O recado ao Ocidente não poderia ter sido mais claro. Com participação de 82% do 1,5 milhão de eleitores inscritos e com 95,5% de apoio a Crimeia aprovou neste domingo, 16, sua separação da Ucrânia e anexação à Rússia. A votação ocorreu sob vigilância de tropas russas e grupos paramilitares, mas transcorreu sem incidentes após uma trégua firmada entre Kiev e Moscou para que não haja agressões nas bases militares até o dia 21.
O resultado parcial do referendo foi informado às 21h30 (16h30 em Brasília) pelo presidente da Comissão Eleitoral, Mikhailo Malychev. Após o anúncio, o primeiro-ministro regional, o separatista Serguei Axionov, disse que solicitará nesta segunda-feira, 17, a reincorporação da península como 84.ª república da Federação Russa. "O Parlamento da Crimeia se reunirá em sessão extraordinária para adotar uma candidatura oficial à integração", afirmou Axionov.
Antes mesmo de o pedido ser homologado, o Kremlin garantiu que "respeitará a vontade da população", reiterando a legalidade da consulta popular com base no direito à autodeterminação dos povos, prevista na Carta da ONU.

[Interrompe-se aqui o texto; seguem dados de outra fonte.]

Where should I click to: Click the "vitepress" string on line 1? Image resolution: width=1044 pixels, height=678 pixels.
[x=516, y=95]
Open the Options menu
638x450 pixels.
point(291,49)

O resultado esmagador favorável à anexação, porém, foi obtido em um referendo contestado nos EUA, na Europa, em Kiev e denunciado por militantes pró-Ucrânia. A participação de eleitores foi realmente intensa, mas o acesso às urnas foi fácil demais - a ponto de levantar dúvidas sobre a lisura da votação. Russos com visto de permanência provisória de apenas um ano na Ucrânia, por exemplo, foram autorizados a votar.
Aprovação. Além disso, a apuração dos votos foi feita sem a presença de jornalistas. Como os observadores internacionais da Organização para a Segurança e a Cooperação na Europa (OSCE) foram impedidos de entrar na Crimeia, o trabalho de fiscalização coube a um grupo de cinco estrangeiros convidados - todos com discursos radicais de extrema esquerda ou de extrema direita.
Na noite de sábado e no domingo, o Estado conversou com dois deles - ambos estavam convencidos da legitimidade da votação. "Por que não seria legítimo? Pessoas que vivem em uma determinada região querem decidir seu futuro", afirmou Bela Kovacs, observador húngaro que disse não lembrar o nome da ONG que lhe teria pagado os custos da viagem.
"Os organizadores não estão trapaceando. As pessoas estão vindo livremente", disse Ge Zhili, vice-presidente da Fundação Chinesa para o Desenvolvimento dos Direitos Humanos, ignorando que Simferopol estava sitiada por forças armadas estrangeiras no mesmo momento.
Alheia às dúvidas, a maior parte da população da capital aderiu à ideia da anexação. "Para nós, a Rússia é nosso país natal, é a nossa história", disse a aposentada Yelena Petrowski, que votou acompanhada de seu marido, Genady, também pró-Rússia. "Nós sonhamos com uma nova União Soviética. É o que queremos para o nosso futuro."
Yevgeny Razzhivaykin, outro eleitor pró-Rússia, não se mostrou preocupado com a lisura do referendo, mas sim com o risco de um conflito armado com Kiev. "Os últimos 22 anos foram de disputas sobre a Crimeia e entre o Leste e o Oeste da Ucrânia. É tempo de acabar com isso de forma pacífica", afirmou.
Horas depois, em meio a uma multidão de dezenas de milhares de pessoas que celebravam a vitória na Praça Lenin, centro de Simferopol, as universitárias Anya Bilinka, de 23 anos, e Galya Tihonoba, de 22, comemoravam juntas posando para fotos abraçadas à bandeira da Rússia, que consideram seu novo país. "Acredito que agora seremos apenas mais felizes e teremos um futuro melhor", disse Galya, estudante de economia.
Protestos. Enquanto na Crimeia a noite foi de festa, o dia foi de protestos em cidades importantes do leste da Ucrânia onde se concentram grandes comunidades de russos. Houve manifestações em Karkov pela federalização da Ucrânia, em Donetsk, pela formação de um novo governo local, e em Odessa, onde 5 mil pessoas foram às ruas em apoio ao referendo na Crimeia.